Para dar conta desta realidade, Machado propõe o conceito de co-produção, no sentido de que toda a criação é social. Em relação aos limites da concepção de “propriedade intelectual”, o autor propõe a adoção da figura dos “direitos de uso”. Um conceito que regula a posse entre sociedades sem propriedade privada, como as tribos indígenas ou antigas comunas. A posse só existe em relação àquilo que se está usando. Findo o uso, a posse volta a ser comum.
Na verdade, a indústria já utiliza esse conceito. Já não vende seus programas, mas os direitos de uso. A grande diferença é que cobra por eles. E o faz periodicamente. Uma demonstração de que os próprios capitalistas encontram dificuldades para continuar lidando com a idéia de propriedade. Ela escapa por entre seus dedos gananciosos.

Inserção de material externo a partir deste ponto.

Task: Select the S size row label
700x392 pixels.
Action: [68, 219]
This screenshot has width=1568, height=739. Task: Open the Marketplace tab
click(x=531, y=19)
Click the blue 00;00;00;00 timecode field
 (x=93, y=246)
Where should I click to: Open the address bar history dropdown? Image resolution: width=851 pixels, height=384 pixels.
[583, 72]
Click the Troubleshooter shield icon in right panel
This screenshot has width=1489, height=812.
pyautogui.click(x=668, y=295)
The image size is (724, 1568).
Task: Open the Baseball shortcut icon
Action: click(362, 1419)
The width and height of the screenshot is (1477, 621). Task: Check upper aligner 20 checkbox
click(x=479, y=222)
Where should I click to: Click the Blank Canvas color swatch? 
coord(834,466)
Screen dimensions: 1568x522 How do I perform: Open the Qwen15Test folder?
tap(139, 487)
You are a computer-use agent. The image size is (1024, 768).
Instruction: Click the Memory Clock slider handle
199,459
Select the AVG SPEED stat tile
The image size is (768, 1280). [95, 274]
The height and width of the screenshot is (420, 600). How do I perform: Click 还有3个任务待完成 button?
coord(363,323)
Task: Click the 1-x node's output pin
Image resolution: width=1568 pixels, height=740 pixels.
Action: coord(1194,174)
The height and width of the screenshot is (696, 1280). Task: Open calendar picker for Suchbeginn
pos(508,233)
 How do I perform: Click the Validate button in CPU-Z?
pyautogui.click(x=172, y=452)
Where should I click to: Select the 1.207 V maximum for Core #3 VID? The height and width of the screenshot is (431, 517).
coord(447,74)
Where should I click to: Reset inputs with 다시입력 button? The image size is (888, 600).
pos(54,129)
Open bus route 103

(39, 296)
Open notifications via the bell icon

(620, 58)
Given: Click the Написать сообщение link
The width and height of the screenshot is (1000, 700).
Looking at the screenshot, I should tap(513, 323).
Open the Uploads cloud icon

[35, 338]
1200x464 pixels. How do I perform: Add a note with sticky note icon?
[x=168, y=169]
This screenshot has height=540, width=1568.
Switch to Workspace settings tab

A conclusão a que o autor chega merece ser transcrita:
O casamento entre “propriedade intelectual” e meios digitais não tem como dar certo. Pois, enquanto um fala em bloqueio, o outro fala em fluxo. Um quer vender, o outro quer compartilhar. Um fala que tudo tem um “proprietário”, outro mostra que não tem. Um quer cobrar, o outro não acha justo pagar. Um quer reter, o outro quer liberdade! E o pior, um está enamorado das corporações, outro procura alguém mais “descolado”.Ao mesmo tempo, não se trata de desconhecer os direitos autorais. Segundo Machado:
Deve-se garantir ao (co-)criador, além do reconhecimento da contribuição original, o direito exclusivo sobre o comércio da mesma, sempre que houver. Isso não impediria o fluxo da informação amigável, sem fins lucrativos.Esta pode ser uma saída provisória. Uma forma de regular o mercado enquanto não nos livrarmos dele. Pois, diferente do que parece entender o autor, o conceito de propriedade privada não está caducando apenas no âmbito da criação intelectual. Esta é apenas a área em que fica mais clara a senilidade de todo o sistema capitalista.
A propriedade privada dos meios de produção social tem que dar lugar a sua posse compartilhada em todos os níveis. Para que a produção abundante do sistema capitalista pare de se transformar em escassez para a maioria e fartura para a minoria. E a criatividade humana seja libertada das correntes econômicas que a prendem.
Não é preciso dizer que o livro de Jorge Machado pode ser facilmente encontrado na internete e baixado gratuitamente.